A "waitable set" contains a collection of waitables that can be waited on or polled for any element to make progress. Although the WaitableSet class below represents elems as a list and implements {has,get}_pending_event with an O(n) search, because a waitable can be associated with at most one set and can contain at most one pending event, a real implementation could instead store a list of waitables-with-pending-events as a linked list embedded directly in the component instance's table element to avoid the separate allocation while providing O(1) polling.

class WaitableSet:
  elems: list[Waitable]
  num_waiting: int

  def __init__(self):
    self.elems = []
    self.num_waiting = 0

  def has_pending_event(self):
    return any(w.has_pending_event() for w in self.elems)

  def get_pending_event(self) -> EventTuple:
    assert(self.has_pending_event())
    random.shuffle(self.elems)
    for w in self.elems:
      assert(self is w.wset)
      if w.has_pending_event():
        return w.get_pending_event()

  def wait_for_event_and(self, ready_func, cancellable) -> EventTuple:
    def ready_and_has_event():
      return ready_func() and self.has_pending_event()
    self.num_waiting += 1
    cancelled = current_thread().wait_until(ready_and_has_event, cancellable)
    if cancelled:
      event = (EventCode.TASK_CANCELLED, 0, 0)
    else:
      event = self.get_pending_event()
    self.num_waiting -= 1
    return event

  def wait_for_event(self, cancellable) -> EventTuple:
    return self.wait_for_event_and(lambda: True, cancellable)
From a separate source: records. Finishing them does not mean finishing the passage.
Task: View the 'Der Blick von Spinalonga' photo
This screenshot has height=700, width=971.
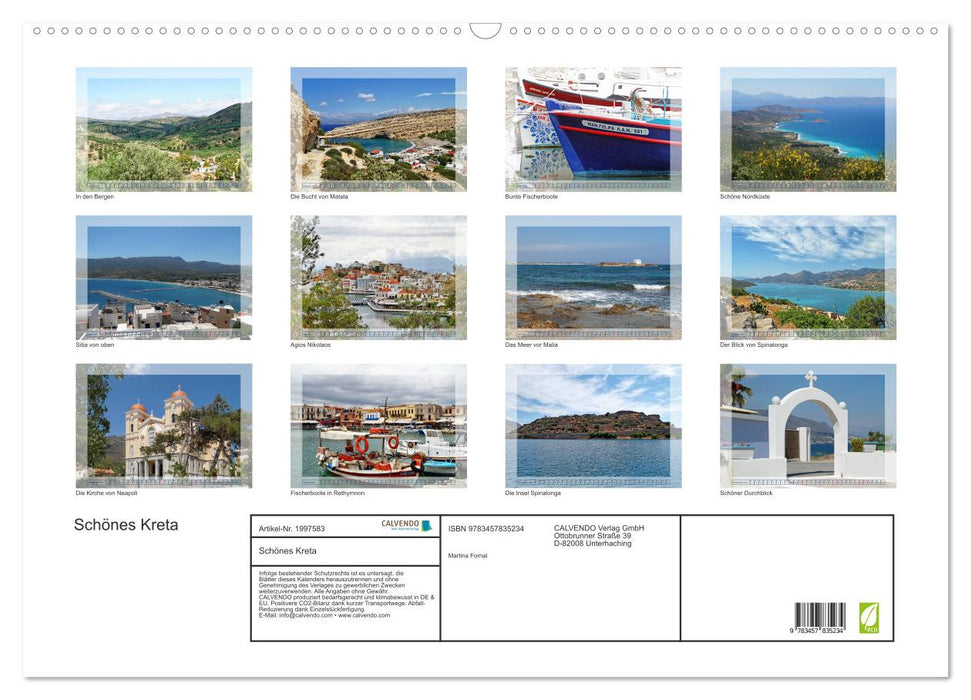Action: click(808, 277)
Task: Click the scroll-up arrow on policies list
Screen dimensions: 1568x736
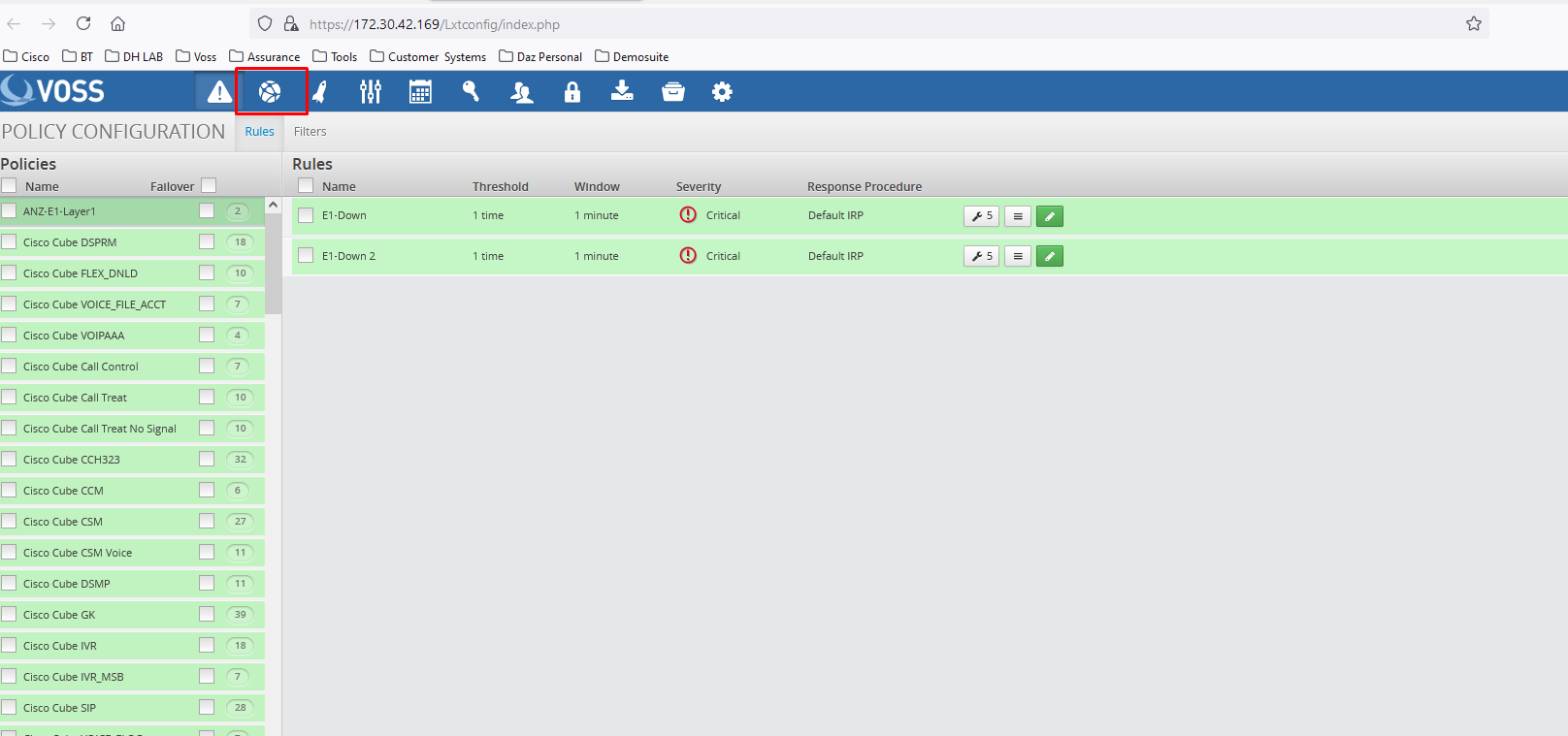Action: [273, 206]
  def poll(self, cancellable) -> EventTuple:
    if current_task().deliver_pending_cancel(cancellable):
      return (EventCode.TASK_CANCELLED, 0, 0)
    elif not self.has_pending_event():
      return (EventCode.NONE, 0, 0)
    else:
      return self.get_pending_event()

  def drop(self):
    trap_if(len(self.elems) > 0)
    trap_if(self.num_waiting > 0)

The random.shuffle in get_pending_event give embedders the semantic freedom to schedule delivery of events nondeterministically (e.g., taking into account priorities); runtimes do not have to literally randomize event delivery.

The ready_func passed to WaitableSet.wait_for_event_and allows the caller to stipulate extra conditions that have to be met, in addition to there being an event ready for delivery. In particular, this is used by the async callback event loop to avoid overlapping callback execution.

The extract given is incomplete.